6. En quatrième lieu, et dernier lieu, aux termes de l'article 8 de la convention européenne de sauvegarde des droits de l'homme et des libertés fondamentales : " 1. Toute personne a droit au respect de sa vie privée et familiale, de son domicile et de sa correspondance. / 2. Il ne peut y avoir ingérence d'une autorité publique dans l'exercice de ce droit que pour autant que cette ingérence est prévue par la loi et qu'elle constitue une mesure qui, dans une société démocratique, est nécessaire à la sécurité nationale, à la sûreté publique, au bien-être économique du pays, à la défense de l'ordre et à la prévention des infractions pénales, à la protection de la santé ou de la morale, ou à la protection des droits et libertés d'autrui ".

7. Si M. C... se prévaut de son séjour en France depuis 2018, de la présence en France de deux de ses frères et de son oncle, ainsi que des emplois qu'il a occupés en contrat à durée déterminée et indéterminée en qualité d'agent de service au sein de cinq sociétés entre avril 2021 et janvier 2023, l'arrêté litigieux ne saurait, eu égard au caractère récent de sa présence en France et alors qu'il ne justifie pas être dépourvu d'attaches au Mali, être regardé comme portant une atteinte excessive à son droit au respect de sa vie privée et familiale, en méconnaissance des stipulations citées ci-dessus de l'article 8 de la convention européenne de sauvegarde des droits de l'homme et des libertés fondamentales. M. C... n'est pas davantage fondé à soutenir que le préfet aurait commis une erreur manifeste dans l'appréciation des conséquences de sa décision sur sa situation personnelle en prenant l'arrêté contesté.

8. Il résulte de tout ce qui précède que M. C... n'est pas fondé à soutenir que c'est à tort que, par le jugement attaqué, le Tribunal administratif de Paris a rejeté sa demande. Sa requête ne peut par suite qu'être rejetée, y compris ses conclusions à fins d'injonction et celles tendant à l'application de l'article L. 761-1 du code de justice administrative et de l'article 37 de la loi du 10 juillet 1991.

D E C I D E :

Article 1er : La requête de M. C... est rejetée.

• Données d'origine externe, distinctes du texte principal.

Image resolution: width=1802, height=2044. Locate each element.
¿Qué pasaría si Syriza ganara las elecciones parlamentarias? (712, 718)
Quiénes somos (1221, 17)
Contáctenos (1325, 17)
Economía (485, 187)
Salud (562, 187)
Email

Article 2 : Le présent arrêt sera notifié à M. A... C... et au ministre de l'intérieur et des outre-mer.

Copie en sera adressée au préfet de la Seine-Saint-Denis.

Délibéré après l'audience du 3 octobre 2023, à laquelle siégeaient :

Mme Bonifacj, présidente de chambre,

M. Niollet, président-assesseur,

M. Pagès, premier conseiller.

Rendu public par mise à disposition au greffe, le 17 octobre 2023.

Le rapporteur,

J-C. NIOLLETLa présidente,

J. BONIFACJ

La greffière,

Z. SAADAOUI

La République mande et ordonne au ministre de l'intérieur et des outre-mer en ce qui le concerne ou à tous commissaires de justice à ce requis en ce qui concerne les voies de droit commun contre les parties privées, de pourvoir à l'exécution de la présente décision.

2

N° 23PA01924


Synthèse
Tribunal : Cour administrative d'appel de Paris
Formation : 6ème chambre
Numéro d'arrêt : 23PA01924
Date de la décision : 17/10/2023
Type d'affaire : Administrative
Type de recours : Excès de pouvoir

Composition du Tribunal
Président : Mme BONIFACJ
Rapporteur ?: M. Jean-Christophe NIOLLET
Rapporteur public ?: Mme NAUDIN
Avocat(s) : CAOUDAL

Origine de la décision
Date de l'import : 22/10/2023
Fonds documentaire ?: Legifrance
Identifiant URN:LEX : urn:lex;fr;cour.administrative.appel.paris;arret;2023-10-17;23pa01924 ?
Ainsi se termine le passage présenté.